I have a redshift table and it is storing a lot of data. Every weekend I go and manually using Workbench TRUNCATE last week of data that I no longer need.
I manually have to run
DELETE FROM tableName WHERE created_date BETWEEN timeStamp1 AND timeStamp2;
No, there is no in-built ability to run commands on a regular basis on Amazon Redshift. You could, however, run a script on another system that connects to Redshift and runs the command.
For example, a
cron job that calls
psql to connect to Redshift and execute the command. This could be done in a one-line script.
Alternatively, you could configure an AWS Lambda function to connect to Redshift and execute the command. (You would need to write the function yourself, but there are libraries that make this easier.) Then, you would configure Amazon CloudWatch Events to trigger the Lambda function on a desired schedule (eg once a week).
A common strategy is to actually store data in separate tables per time period (eg a month, but in your case it would be a week).
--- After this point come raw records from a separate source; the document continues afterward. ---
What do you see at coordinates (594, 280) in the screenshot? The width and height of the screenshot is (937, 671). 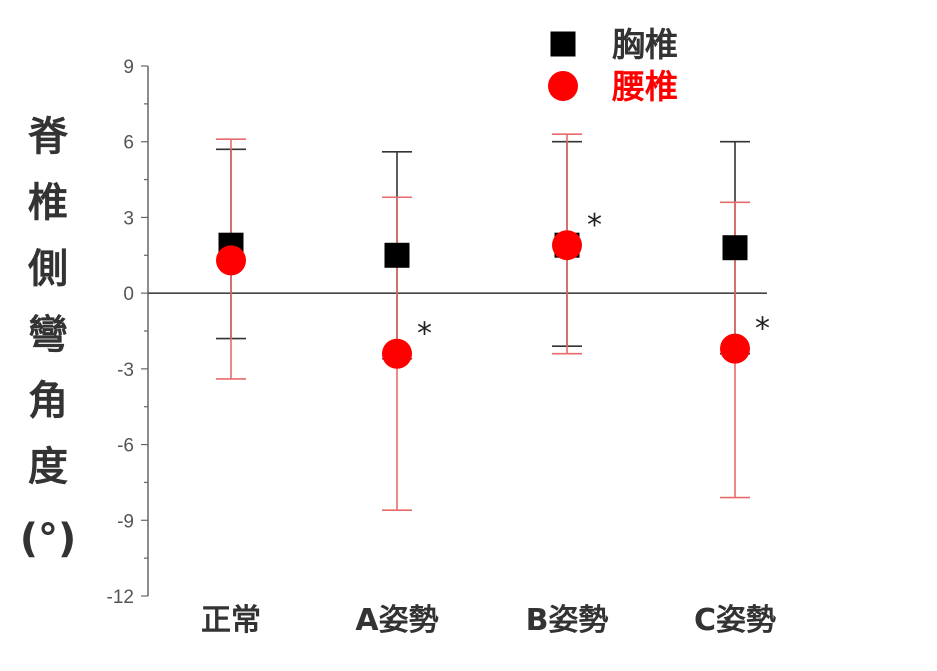 I see `significance-markers: * * *` at bounding box center [594, 280].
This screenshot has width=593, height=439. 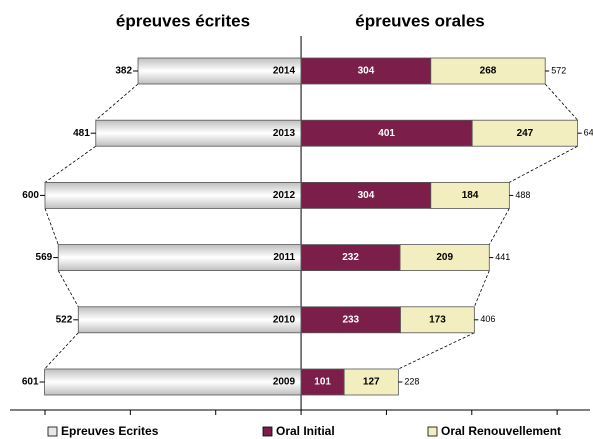 I want to click on total-label: 441, so click(x=502, y=257).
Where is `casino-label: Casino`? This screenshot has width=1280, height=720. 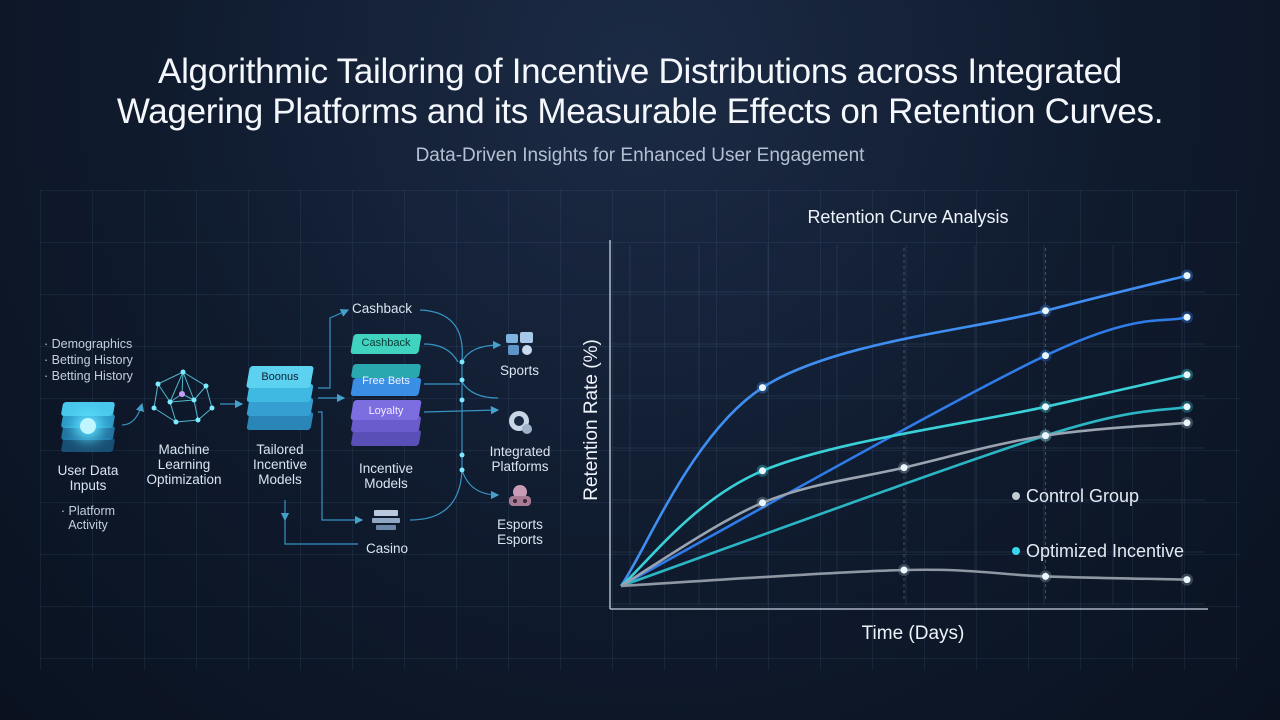
casino-label: Casino is located at coordinates (388, 548).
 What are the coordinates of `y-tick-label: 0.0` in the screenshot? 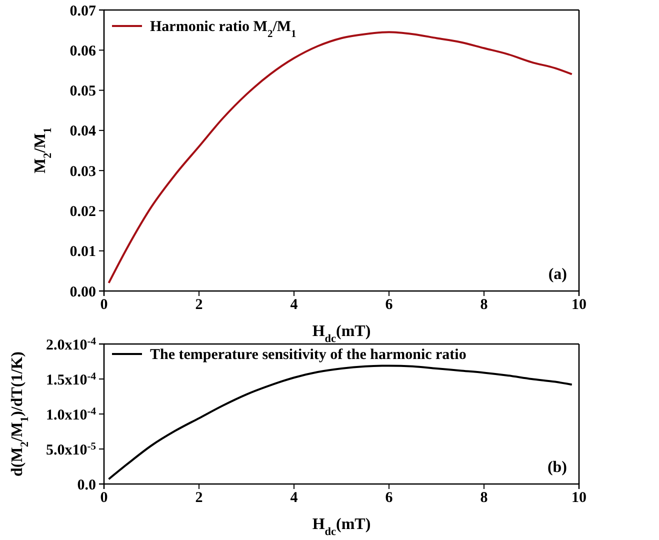 It's located at (86, 486).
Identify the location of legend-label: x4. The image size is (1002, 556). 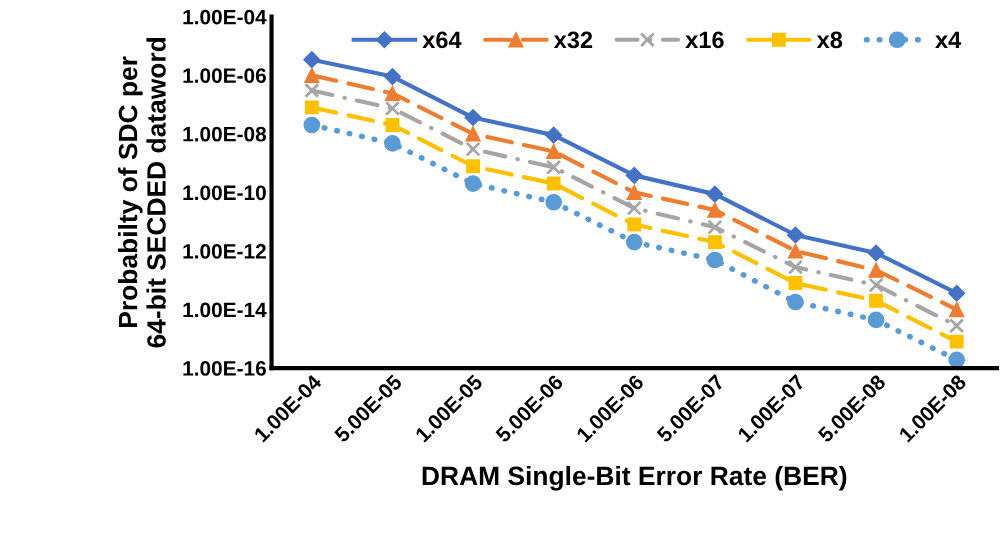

Then, define a view that combines several tables. To delete a week of data, simply drop the table that contains that week of data, create a new table for this week's data, then update the view to point to the new table but not the old table.
By the way...
Your example uses the
DELETE command, which is not the same as the
TRUNCATE removes all data from a table. It is an efficient way to completely empty a table.
DELETE is good for removing part of a table but it simply marks rows as deleted. The data still occupies space on disk. Therefore, it is recommended that you
VACUUM the table after deleting a significant quantity of data.